Predicting Horse Race Winners Using Advanced Statistical Methods

Predicting Horse Race Winners Using Advanced Statistical Methods

Share This Content
Conditional Logistic Regression with Frailty applied to predicting horse race winners in Hong Kong.

Since first proposed by Bill Benter in 1994, the Conditional Logistic Regression has been an extremely popular tool for estimating the probability of horses winning a race.

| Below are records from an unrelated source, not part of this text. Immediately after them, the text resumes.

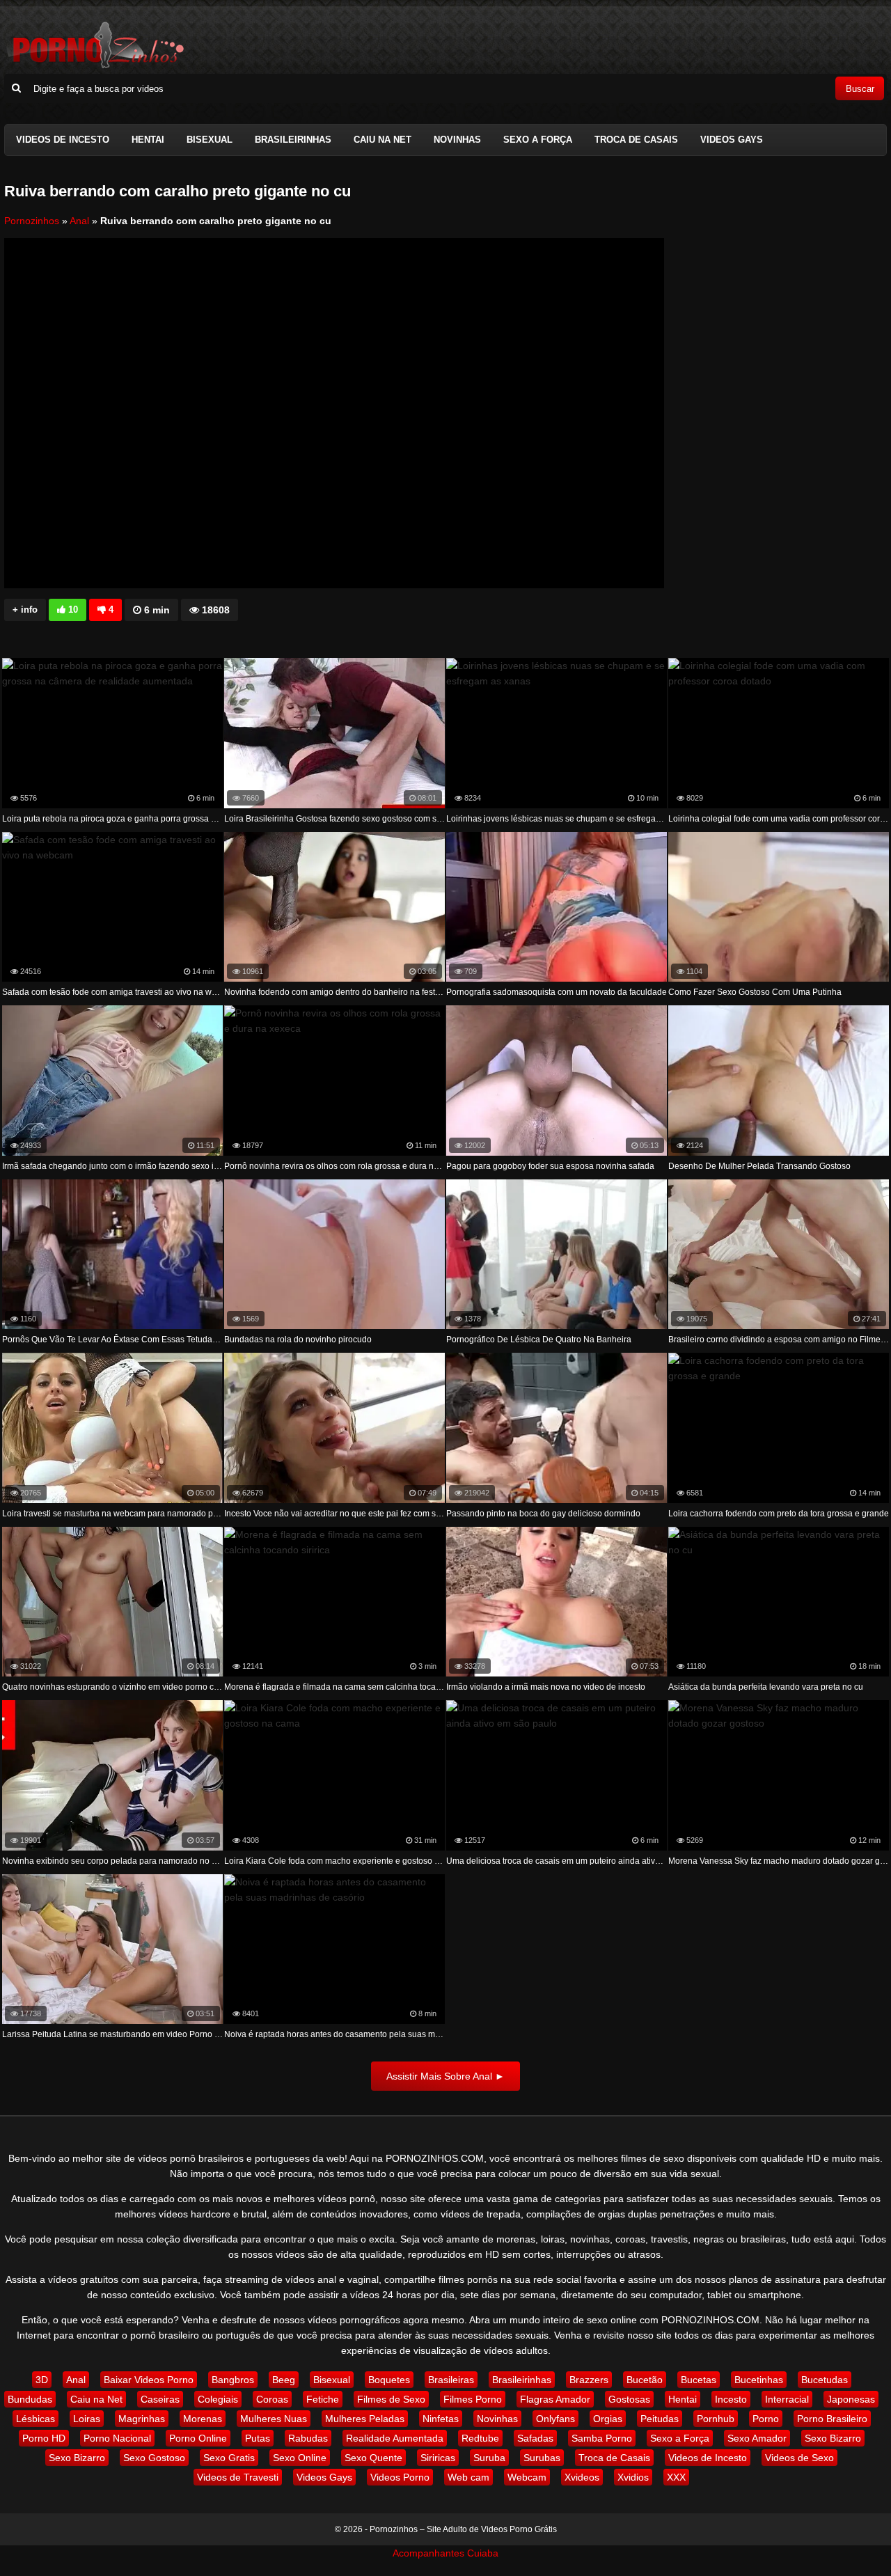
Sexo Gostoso (154, 2457)
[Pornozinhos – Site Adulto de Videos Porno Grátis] (94, 66)
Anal (79, 220)
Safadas (535, 2438)
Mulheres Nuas (273, 2418)
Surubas (541, 2457)
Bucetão (644, 2379)
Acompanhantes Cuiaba (445, 2553)
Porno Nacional (117, 2438)
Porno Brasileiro (832, 2418)
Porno (765, 2418)
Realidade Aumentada (394, 2438)
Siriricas (437, 2457)
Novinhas (457, 139)
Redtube (480, 2438)
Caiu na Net (382, 139)
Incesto (731, 2399)
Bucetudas (824, 2379)
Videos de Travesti (237, 2477)
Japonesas (851, 2399)
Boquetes (389, 2379)
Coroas (272, 2399)
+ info (25, 609)
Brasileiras (451, 2379)
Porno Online (198, 2438)
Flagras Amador (555, 2399)
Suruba (489, 2457)
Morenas (202, 2418)
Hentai (148, 139)
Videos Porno (399, 2477)
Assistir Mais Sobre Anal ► (445, 2076)
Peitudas (659, 2418)
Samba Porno (601, 2438)
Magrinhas (141, 2418)
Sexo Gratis (229, 2457)
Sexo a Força (537, 139)
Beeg (283, 2379)
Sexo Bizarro (833, 2438)
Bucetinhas (758, 2379)
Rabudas (308, 2438)
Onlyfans (555, 2418)
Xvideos (582, 2477)
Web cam (468, 2477)
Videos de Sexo (799, 2457)
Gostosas (629, 2399)
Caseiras (160, 2399)
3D (42, 2379)
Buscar (860, 89)
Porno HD (43, 2438)
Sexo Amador (757, 2438)
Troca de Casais (636, 139)
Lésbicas (35, 2418)
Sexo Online (299, 2457)
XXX (676, 2477)
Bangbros (233, 2379)
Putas (257, 2438)
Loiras (86, 2418)
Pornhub (715, 2418)
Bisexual (209, 139)
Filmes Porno (472, 2399)
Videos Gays (731, 139)
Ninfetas (441, 2418)
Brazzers (588, 2379)
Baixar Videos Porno (149, 2379)
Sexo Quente (373, 2457)
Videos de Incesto (62, 139)
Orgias (607, 2418)
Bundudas (30, 2399)
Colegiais (218, 2399)
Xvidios (633, 2477)
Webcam (526, 2477)
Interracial (787, 2399)
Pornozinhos (31, 220)
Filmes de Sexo (391, 2399)
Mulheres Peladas (364, 2418)
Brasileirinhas (293, 139)
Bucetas (698, 2379)
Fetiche (322, 2399)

I propose a new prediction process that is composed of two innovations to the common CLR model and a unique goal for parameter tuning . First, I modify the likelihood function to include a "frailty" parameter borrowed from epidemiological use of the Cox Proportional Hazards model. Secondly, I use a LASSO penalty on the likelihood, where profit is the target to be maximized. (As opposed to the much more common goal of maximizing likelihood.)

Finally, I implemented a Cyclical Coordinate Descent algorithm to fit the model in high-speed parallelized code that runs on a Graphics Processing Unit (GPU), allowing me to rapidly test many tuning parameter settings.

Historical data from 3681 races in Hong Kong were collected and a 10-fold cross validation was used to find the optimal outcome. Simulated betting on a hold out set of 20% of races yielded a return on investment of 36.73%.